# START OF Extract provided
I was in the seventh standard. Scrawny, timid and shy. My cheeks were sunken and my already big and protruded front teeth were more visible than ever. You don’t want to have a scrawny face when you already have a pair of buck teeth. It’s like setting up a pedestal for a statue that is already exposed and evident. A statue that doesn’t fare well in aesthetics. And did I tell you about the gap between my front teeth? According to many, a freight train could pass through the gap. And again according to them, I could take up a job of a farmer in the future because you know I was already equipped with a pair of sturdy and elevated incisors that could also serve the function of a spade.

So yeah, I was in the seventh standard and not in a good shape. I donned shirts that always puffed from here and there, mostly at waist and arms. Getting a fitting one meant that the contours of my thin body would be revealed, which I didn’t want either. And like I said the teeth made everything worse. But in the very same year, I think I had the first glance of my creative power.  I don’t remember why and how, but somehow I devised a new type of board game. It included the English alphabets sprawled on a paper, inside small squares and two players fought with each other to reach the largest square which was in the middle. I won’t go in length about the details because frankly I don’t remember but what I clearly remember is that it gave me a real kick, a kick of self confidence. I gave the game a very fancy name too: ACHIEVER AND DESTROYER.
# END OF Extract provided
> _Problem details_: In the recollection of seventh standard, list the three words the narrator uses for themself in the sentence right after the opening "I was in the seventh standard."
# START OF Data
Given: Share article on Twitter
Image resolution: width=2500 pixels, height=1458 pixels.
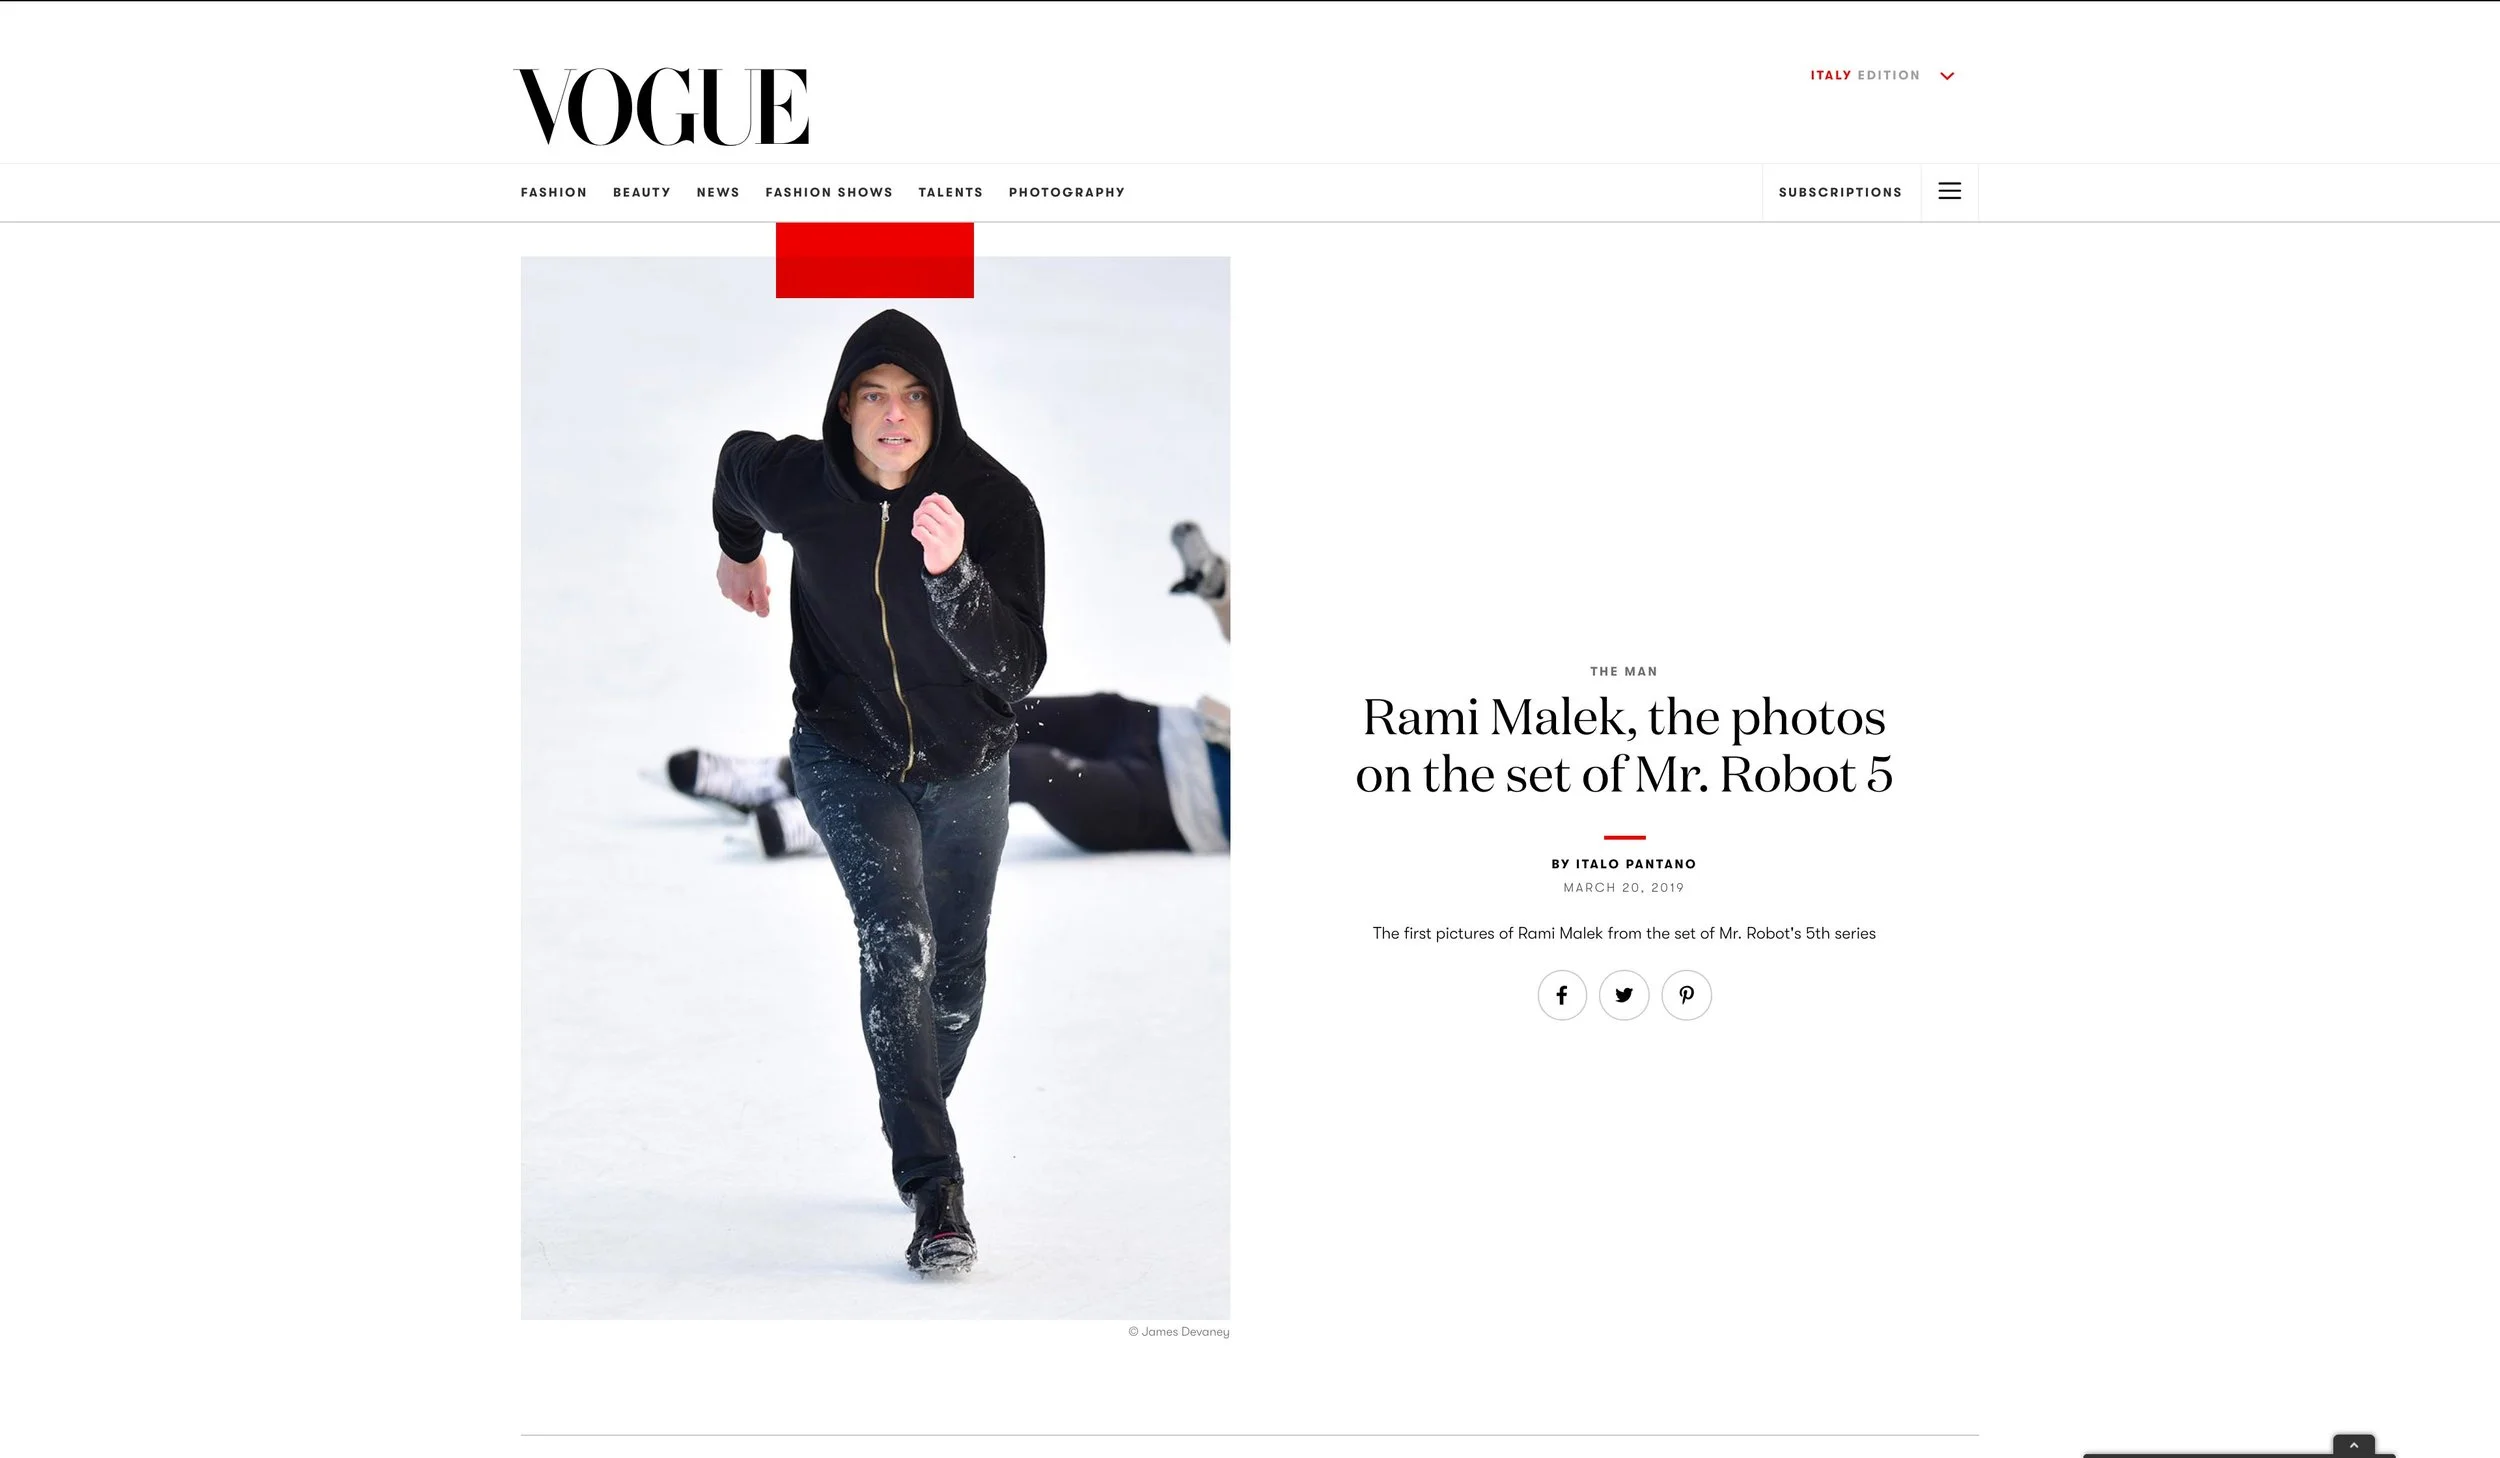Looking at the screenshot, I should [x=1624, y=995].
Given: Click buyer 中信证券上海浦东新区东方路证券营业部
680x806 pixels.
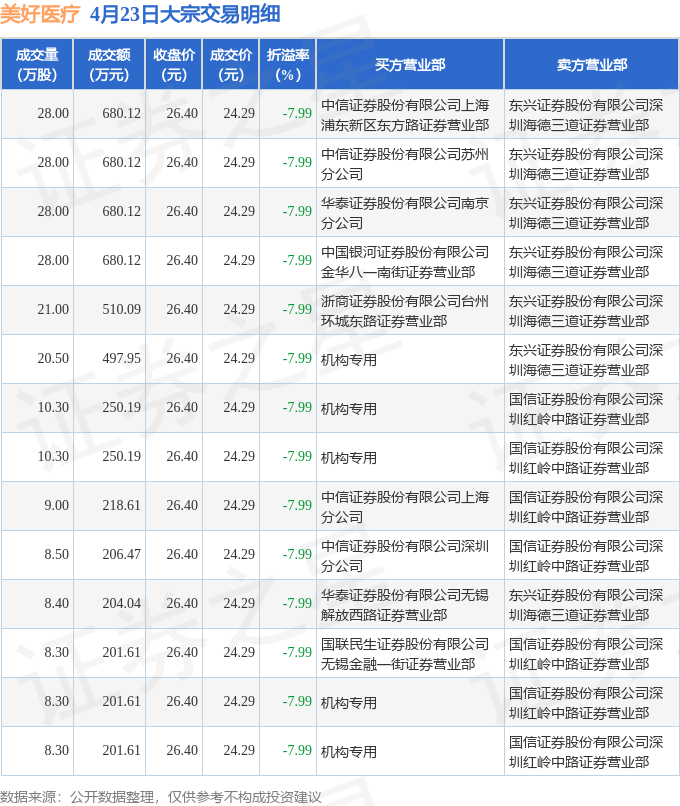Looking at the screenshot, I should pos(405,114).
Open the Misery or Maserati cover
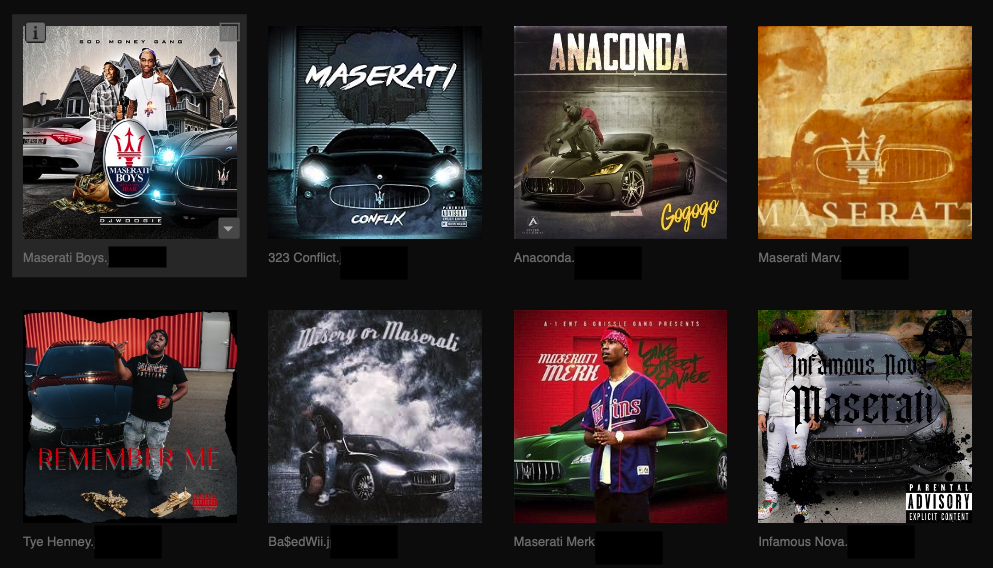 (x=375, y=417)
# END OF Data
> _Solution to the exercise_: Scrawny, timid, shy